Aetiology of Febrile Illnesses: 
investigations of non-specific fever in Afghanistan 


Acute febrile illness is a major cause of morbidity and mortality in Afghanistan and other less developed nations yet there is little confirmed information on the aetiological agents. Poor development of laboratory infrastructure hampers the ability of the Government and partners to conduct routine disease surveillance. Efforts to improve lab capacity have been undertaken for the last several years with the installation of several advanced diagnostic laboratories in Kabul.

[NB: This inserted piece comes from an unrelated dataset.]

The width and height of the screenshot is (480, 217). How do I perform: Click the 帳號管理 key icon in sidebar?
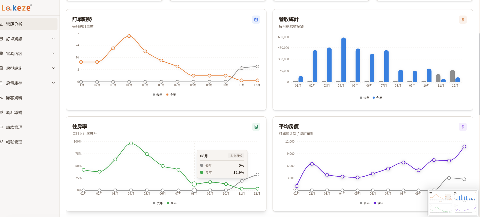[1, 142]
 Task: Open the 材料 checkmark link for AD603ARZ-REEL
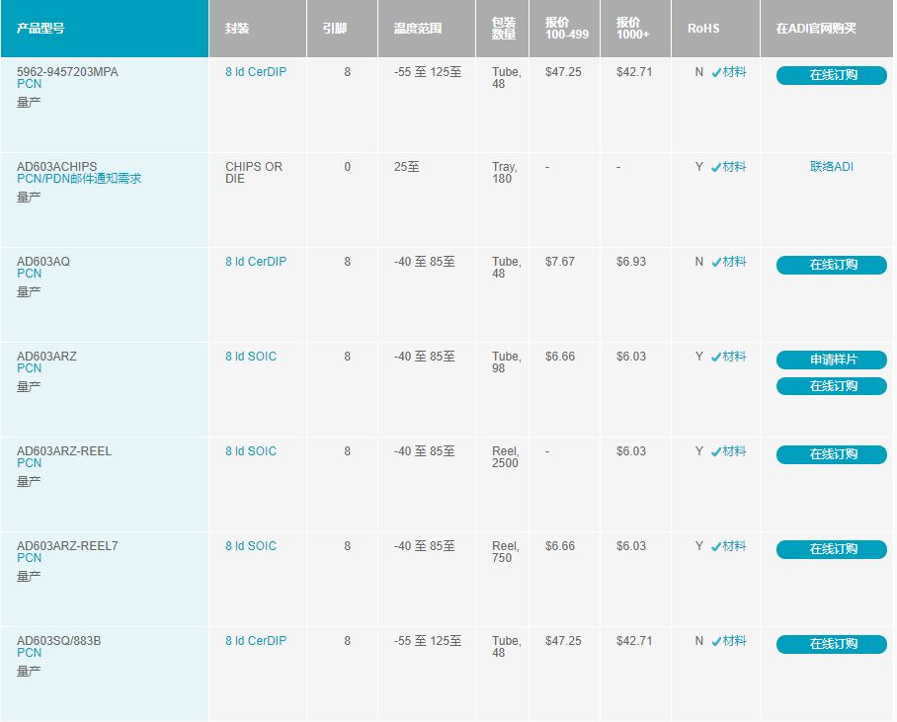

However, these are seldom used for routine surveillance. The purpose of these LSHTM funded project was twofold – firstly, to identify pathogens causing acute fever and secondly, to connect clinical practice at the hospital level to central level diagnostic laboratories and surveillance with on-the-job training on safe and secure disease surveillance systems. We assessed patients for a panel of diseases in 66 children and 95 adults with acute fever. A range of tests was conducted, comprising of rapid diagnostic tests (antigen and antibody), serological tests, bacterial culture and advanced molecular diagnostics (real time PCR and ELISA).

Tests were conducted according to a testing algorithm based on the patient’s presenting clinical symptoms. Samples of blood, serum, urine, stool and respiratory swabs were collected. Some tests were performed at the study hospital and some at a central level laboratory in Kabul.